Short exercise: Express the part of the material that opens with the line containing "You are a GUI" and closes with the line containing "Where should I" as a JSON list of strings, one per line, with blank lines and pictures left out.

Extracted information:

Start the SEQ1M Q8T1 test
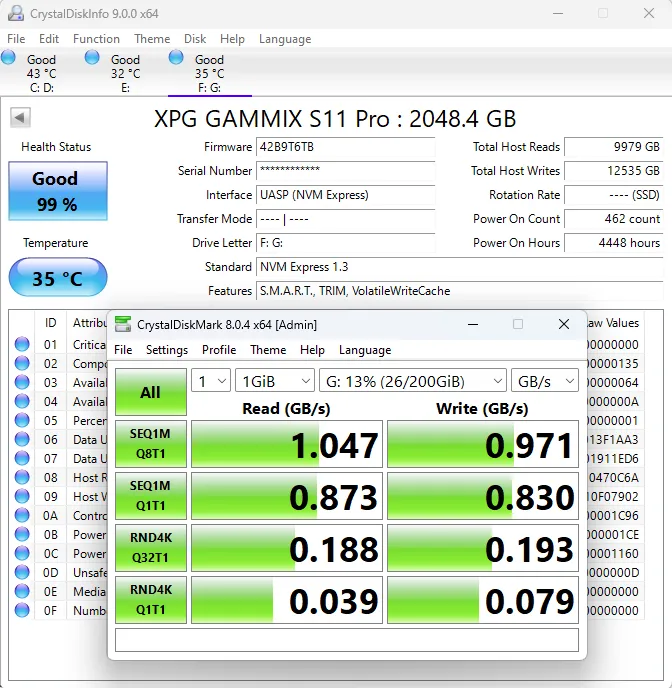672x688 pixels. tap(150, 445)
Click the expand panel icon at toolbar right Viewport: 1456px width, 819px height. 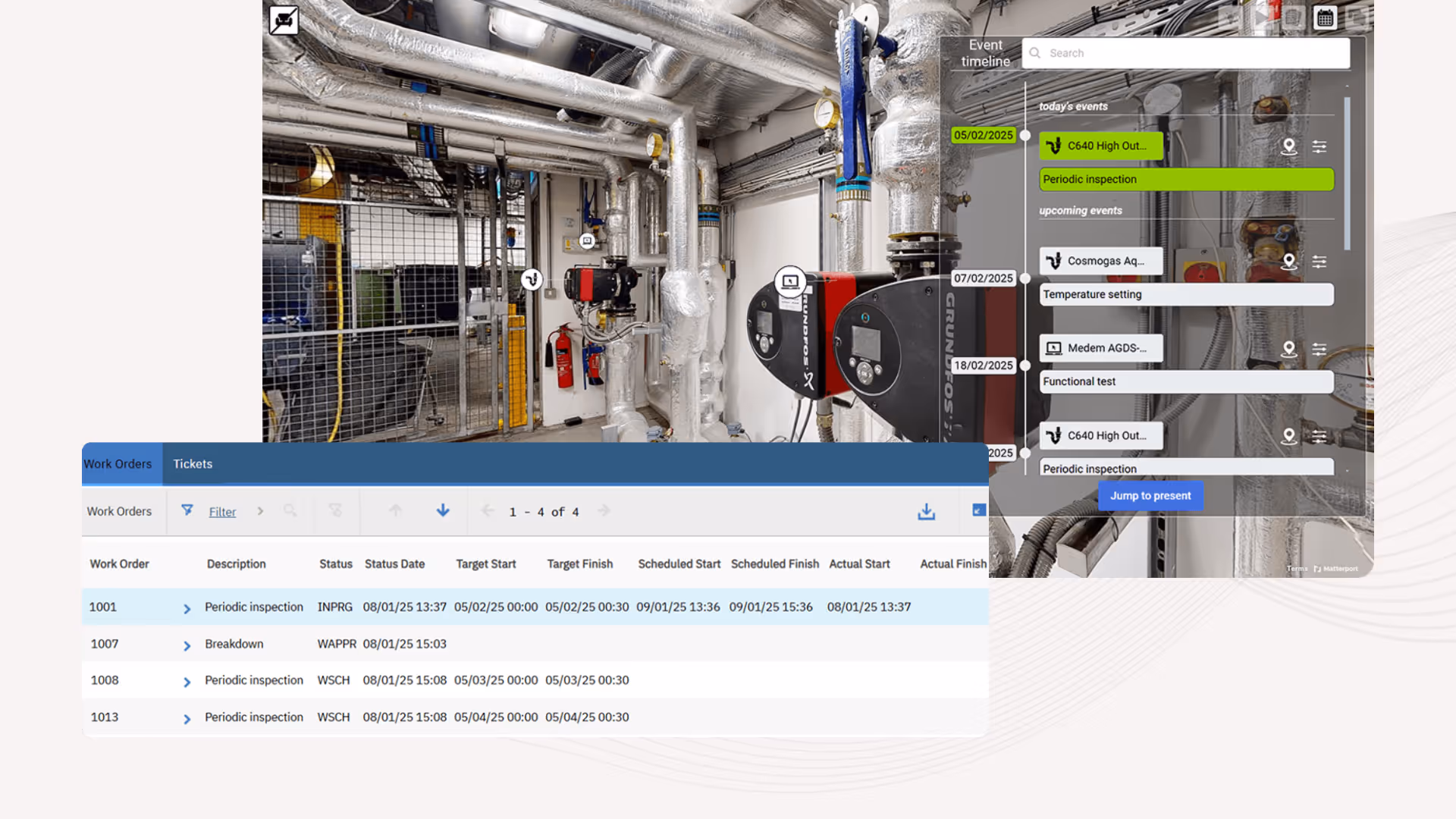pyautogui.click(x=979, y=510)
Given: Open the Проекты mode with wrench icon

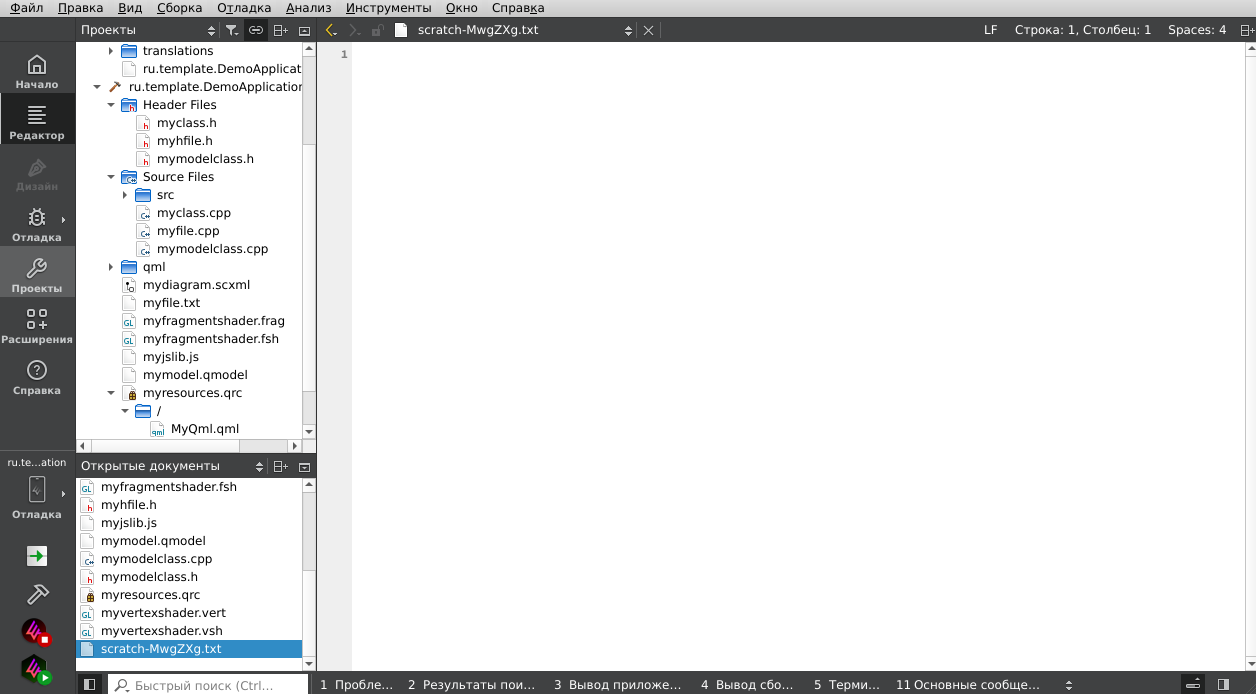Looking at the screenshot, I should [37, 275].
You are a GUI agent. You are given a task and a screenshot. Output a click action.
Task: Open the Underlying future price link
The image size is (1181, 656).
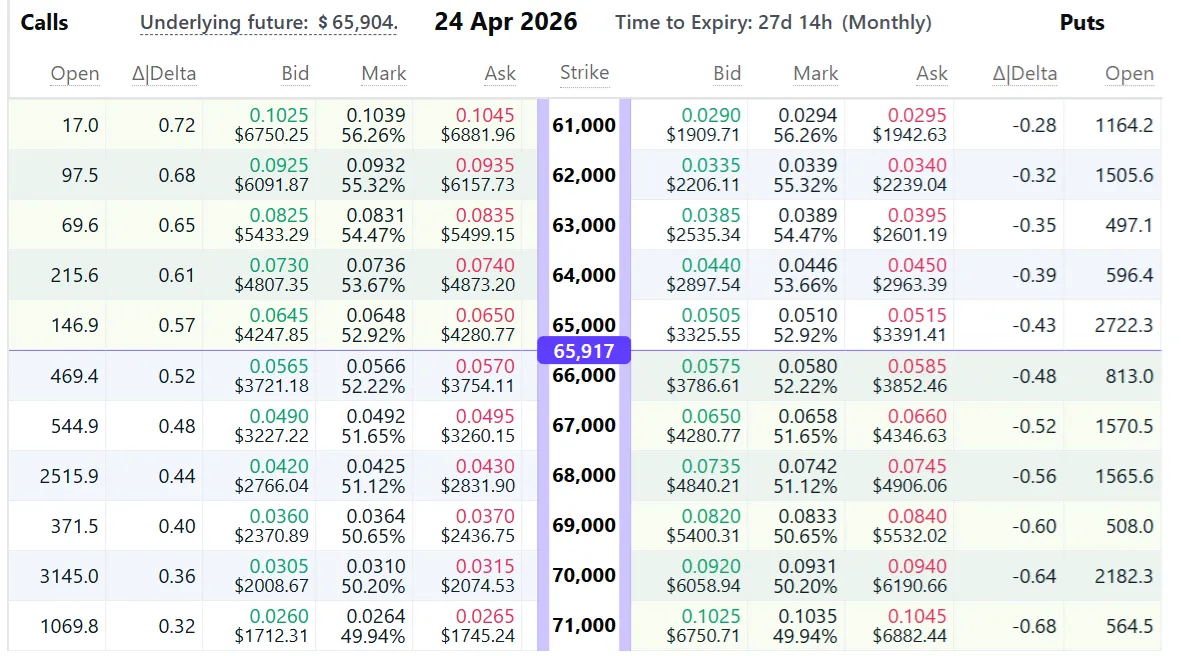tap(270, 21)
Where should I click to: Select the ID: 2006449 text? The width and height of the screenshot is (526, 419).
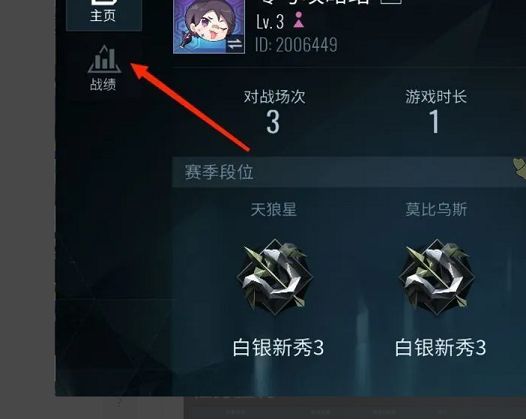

* * *

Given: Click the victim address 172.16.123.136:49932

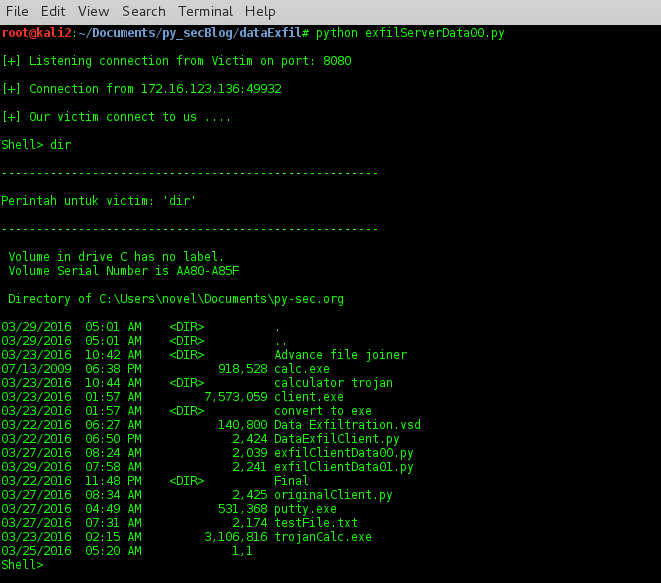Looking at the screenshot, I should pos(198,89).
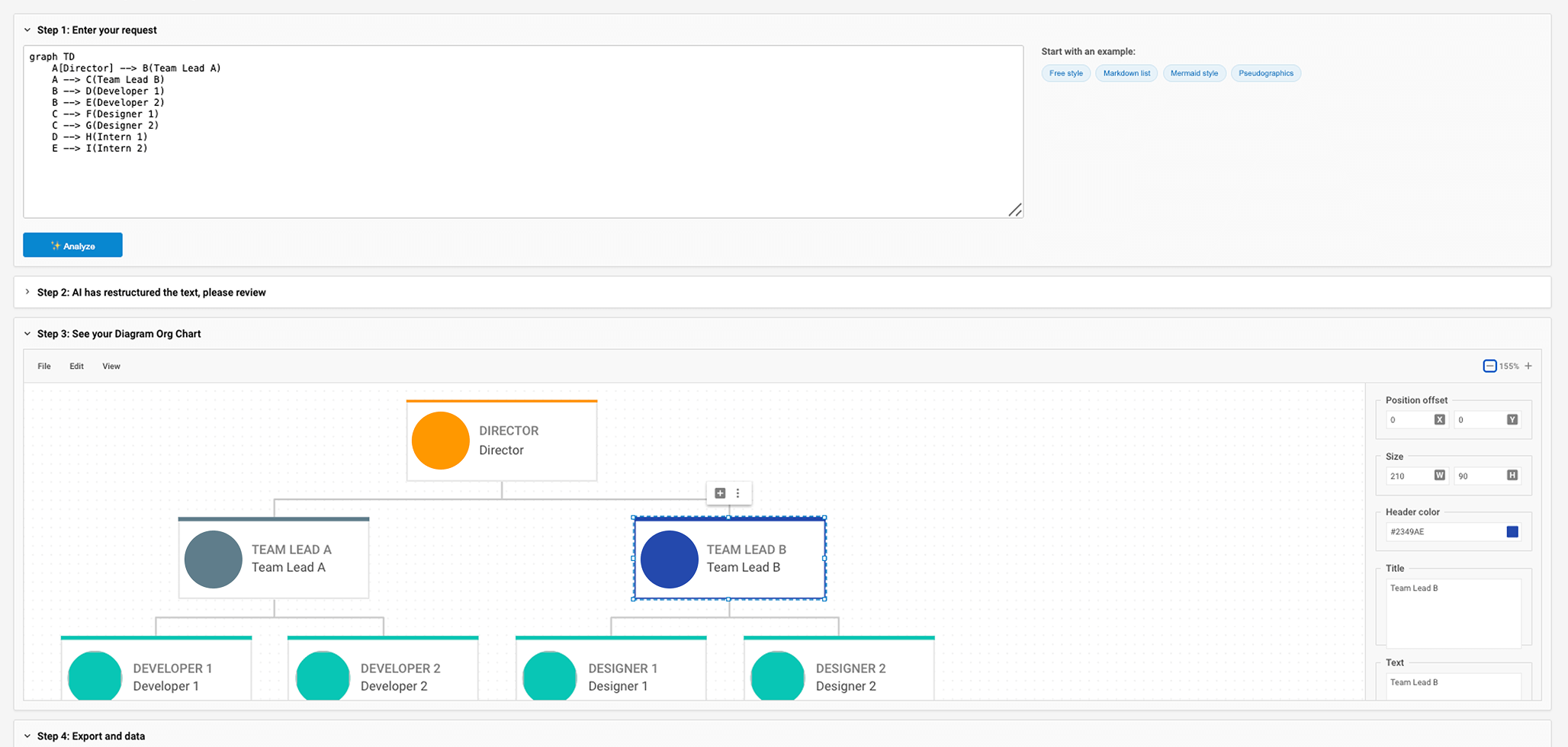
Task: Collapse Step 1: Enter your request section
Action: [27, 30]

...

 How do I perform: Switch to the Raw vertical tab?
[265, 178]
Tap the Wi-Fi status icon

Task result:
[
  "You are a GUI agent. You are given a task and a screenshot. Output a click action.",
  "Task: Open the Underlying future price link",
  "The image size is (1181, 656).",
  "tap(270, 21)",
  "Where should I click to: Select the ID: 2006449 text? The width and height of the screenshot is (526, 419)."
]